— begin Text passage —

But The Island of Last Things is not about any of that. The plot focuses on the friendship of two zookeepers (Camille and Sailor) who have somewhat contradictory personalities. Which isn't necessarily a criticism by itself. It's perfectly reasonable to foreground a more personal story against the apocalyptic background, which is (I think) what Sloley was attempting. The book does not, however, accomplish that task. At least not in my opinion.
The biggest issue I have with this book is that it seems to contain a current of misanthropy under the surface. Camille and Sailor (and pretty much all the other zookeepers, to the extent that any of them appear on the page) have an overwhelming, almost fanatical obsession with animals, which at times overlaps with their ambivalence or outright disdain for other human beings.
One of the background elements of the book is that the zoo is subject to attacks from political activists who (quite understandably) object to the outrageous expenditure of money to keep a few animals alive and comfortable while humanity starves and suffocates in a deteriorating environment. The characters occasionally discuss this, referring to them as terrorists or otherwise unstable people. At one point in the novel, Camille (a somehow naively cynical person who believes strongly in preserving the status quo) laments that while she understands the plight of these people who are suffering, she simply doesn't think about it much because she doesn't have to see it. She only cares about animals because that’s what she sees.

— end Text passage —

Actions to take —
A: Decide whether each statement agrees with the book review, answering yes or no and quoting the words of the review that settle it: (i) The novel's plot centers on a friendship between two zookeepers. (ii) The reviewer believes the book succeeds in foregrounding a personal story against its apocalyptic background. (iii) The characters refer to the activists who attack the zoo as terrorists.
B: Write a continuation of the book review, beginning after its final sentence.

— begin Data rows —

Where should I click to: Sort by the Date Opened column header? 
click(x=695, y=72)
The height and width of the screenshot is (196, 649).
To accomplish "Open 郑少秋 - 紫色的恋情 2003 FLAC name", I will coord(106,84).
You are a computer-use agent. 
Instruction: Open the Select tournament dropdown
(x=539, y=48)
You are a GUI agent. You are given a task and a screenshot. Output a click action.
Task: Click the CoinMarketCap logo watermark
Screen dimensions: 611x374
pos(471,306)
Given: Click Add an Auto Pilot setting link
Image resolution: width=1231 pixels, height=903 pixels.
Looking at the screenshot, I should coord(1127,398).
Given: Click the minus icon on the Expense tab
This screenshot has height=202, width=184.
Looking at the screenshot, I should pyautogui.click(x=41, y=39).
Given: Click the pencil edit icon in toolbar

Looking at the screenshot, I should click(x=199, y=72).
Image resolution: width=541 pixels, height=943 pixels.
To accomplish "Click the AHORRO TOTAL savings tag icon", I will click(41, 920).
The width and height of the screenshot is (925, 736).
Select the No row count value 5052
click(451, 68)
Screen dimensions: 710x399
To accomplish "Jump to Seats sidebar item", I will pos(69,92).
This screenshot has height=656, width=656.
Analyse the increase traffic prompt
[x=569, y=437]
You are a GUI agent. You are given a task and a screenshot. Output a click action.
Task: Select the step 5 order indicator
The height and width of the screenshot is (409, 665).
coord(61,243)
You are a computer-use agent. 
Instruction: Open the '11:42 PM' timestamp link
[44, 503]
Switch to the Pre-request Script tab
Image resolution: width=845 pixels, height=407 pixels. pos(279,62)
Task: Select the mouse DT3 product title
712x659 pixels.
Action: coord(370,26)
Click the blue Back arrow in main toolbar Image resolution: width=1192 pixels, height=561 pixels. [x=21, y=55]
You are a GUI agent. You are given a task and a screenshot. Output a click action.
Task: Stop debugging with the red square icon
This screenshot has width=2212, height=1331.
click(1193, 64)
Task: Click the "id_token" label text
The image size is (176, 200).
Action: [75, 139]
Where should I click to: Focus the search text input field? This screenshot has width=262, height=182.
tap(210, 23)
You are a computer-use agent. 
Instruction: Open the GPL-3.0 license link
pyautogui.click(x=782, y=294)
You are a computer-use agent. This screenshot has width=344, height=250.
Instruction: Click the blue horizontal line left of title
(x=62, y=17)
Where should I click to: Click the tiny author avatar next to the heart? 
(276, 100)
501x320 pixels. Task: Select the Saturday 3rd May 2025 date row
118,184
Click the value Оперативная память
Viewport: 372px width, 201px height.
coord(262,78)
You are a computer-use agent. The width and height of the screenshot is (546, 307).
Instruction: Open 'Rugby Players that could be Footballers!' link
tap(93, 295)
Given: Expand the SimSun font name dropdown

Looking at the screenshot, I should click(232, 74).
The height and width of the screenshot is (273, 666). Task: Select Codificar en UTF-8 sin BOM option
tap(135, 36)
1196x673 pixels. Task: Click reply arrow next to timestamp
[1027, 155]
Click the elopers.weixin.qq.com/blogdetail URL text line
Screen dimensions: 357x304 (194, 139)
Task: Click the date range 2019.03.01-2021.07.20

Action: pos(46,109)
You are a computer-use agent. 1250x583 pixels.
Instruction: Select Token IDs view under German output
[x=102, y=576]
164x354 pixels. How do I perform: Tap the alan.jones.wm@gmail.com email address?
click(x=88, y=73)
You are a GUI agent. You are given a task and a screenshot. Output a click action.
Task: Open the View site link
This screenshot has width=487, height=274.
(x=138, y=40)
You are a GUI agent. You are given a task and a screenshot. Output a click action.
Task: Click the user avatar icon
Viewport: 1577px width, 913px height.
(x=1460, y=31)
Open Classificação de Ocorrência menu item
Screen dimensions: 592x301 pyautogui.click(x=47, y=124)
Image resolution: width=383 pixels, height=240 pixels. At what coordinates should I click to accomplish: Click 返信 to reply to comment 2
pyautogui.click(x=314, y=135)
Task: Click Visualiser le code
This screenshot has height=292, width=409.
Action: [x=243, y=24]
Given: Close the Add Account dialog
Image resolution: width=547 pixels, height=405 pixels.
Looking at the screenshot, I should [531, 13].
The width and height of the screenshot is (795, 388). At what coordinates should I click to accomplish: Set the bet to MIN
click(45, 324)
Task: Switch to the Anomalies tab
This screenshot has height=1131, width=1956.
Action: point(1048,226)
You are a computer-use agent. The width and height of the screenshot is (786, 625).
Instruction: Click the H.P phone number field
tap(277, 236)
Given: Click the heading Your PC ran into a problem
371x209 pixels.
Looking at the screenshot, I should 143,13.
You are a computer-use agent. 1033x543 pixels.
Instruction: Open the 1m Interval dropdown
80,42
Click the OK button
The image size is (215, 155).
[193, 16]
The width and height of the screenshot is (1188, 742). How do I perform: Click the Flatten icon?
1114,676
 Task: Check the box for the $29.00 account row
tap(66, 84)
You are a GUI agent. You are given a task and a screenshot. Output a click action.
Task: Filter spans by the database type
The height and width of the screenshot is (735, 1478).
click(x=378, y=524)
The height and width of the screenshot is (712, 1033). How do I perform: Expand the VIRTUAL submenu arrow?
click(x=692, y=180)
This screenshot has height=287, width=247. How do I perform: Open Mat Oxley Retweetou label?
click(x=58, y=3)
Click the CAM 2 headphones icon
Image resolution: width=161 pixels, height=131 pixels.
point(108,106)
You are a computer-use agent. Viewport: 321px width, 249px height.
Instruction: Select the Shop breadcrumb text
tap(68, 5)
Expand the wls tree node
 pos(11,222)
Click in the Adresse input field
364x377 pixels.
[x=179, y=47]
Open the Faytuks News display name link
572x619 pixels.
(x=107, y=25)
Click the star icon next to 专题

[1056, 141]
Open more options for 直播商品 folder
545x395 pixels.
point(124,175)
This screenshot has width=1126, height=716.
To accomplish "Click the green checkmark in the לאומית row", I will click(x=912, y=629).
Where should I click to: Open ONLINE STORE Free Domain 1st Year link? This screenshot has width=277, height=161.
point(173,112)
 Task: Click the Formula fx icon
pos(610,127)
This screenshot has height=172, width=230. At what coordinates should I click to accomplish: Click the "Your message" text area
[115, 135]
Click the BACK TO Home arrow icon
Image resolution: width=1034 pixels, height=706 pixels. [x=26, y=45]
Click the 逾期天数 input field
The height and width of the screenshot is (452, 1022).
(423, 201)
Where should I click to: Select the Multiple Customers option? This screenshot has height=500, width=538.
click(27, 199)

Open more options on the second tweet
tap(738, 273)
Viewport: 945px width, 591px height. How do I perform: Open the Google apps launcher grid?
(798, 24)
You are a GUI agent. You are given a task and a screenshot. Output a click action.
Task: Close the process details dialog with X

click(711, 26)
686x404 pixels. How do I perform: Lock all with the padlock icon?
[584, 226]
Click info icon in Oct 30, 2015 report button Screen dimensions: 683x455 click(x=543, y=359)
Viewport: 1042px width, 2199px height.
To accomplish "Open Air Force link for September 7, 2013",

— end Data rows —

Expected answers —
A:
(i) Yes: "The plot focuses on the friendship of two zookeepers (Camille and Sailor)."
(ii) No: "The book does not, however, accomplish that task."
(iii) Yes: "referring to them as terrorists or otherwise unstable people"

B:
This misanthropy allows the characters to casually dismiss the structural problems that created the very conditions that underly both human and animal suffering. They pay some thin lip service to "late stage capitalism", without ever interrogating that thought more closely, or doing anything about it. In fact, the extent of the book's "radical action" is Sailor's (the "action" person) idea to free animals from the zoo into the wild. Setting aside the fact that the whole reason the animals are in the zoo in the first place is that the rest of their species died in the wild, the ultimate conclusion of this plan is somehow even more nonsensical. But I won't spoil it for those who do want to read the book.
If I'm being harsh it's because I believe these ideas to be very harmful in their inability to offer a critique of our current system, instead succumbing to a bleak fatalism in the acceptance that nothing can be done, and therefore only solace is to escape into an internal world of numbness and submission.
There are other issues I had with the book too. Thinly developed characters, inconsistent plot elements, and a length that could have been cut down substantially all frequently took me out of the reading. Perhaps the most telling part of the novel was when Sailor implores Camille to "imagine a better world", the irony being that there is clearly not a better world on offer anywhere in the book.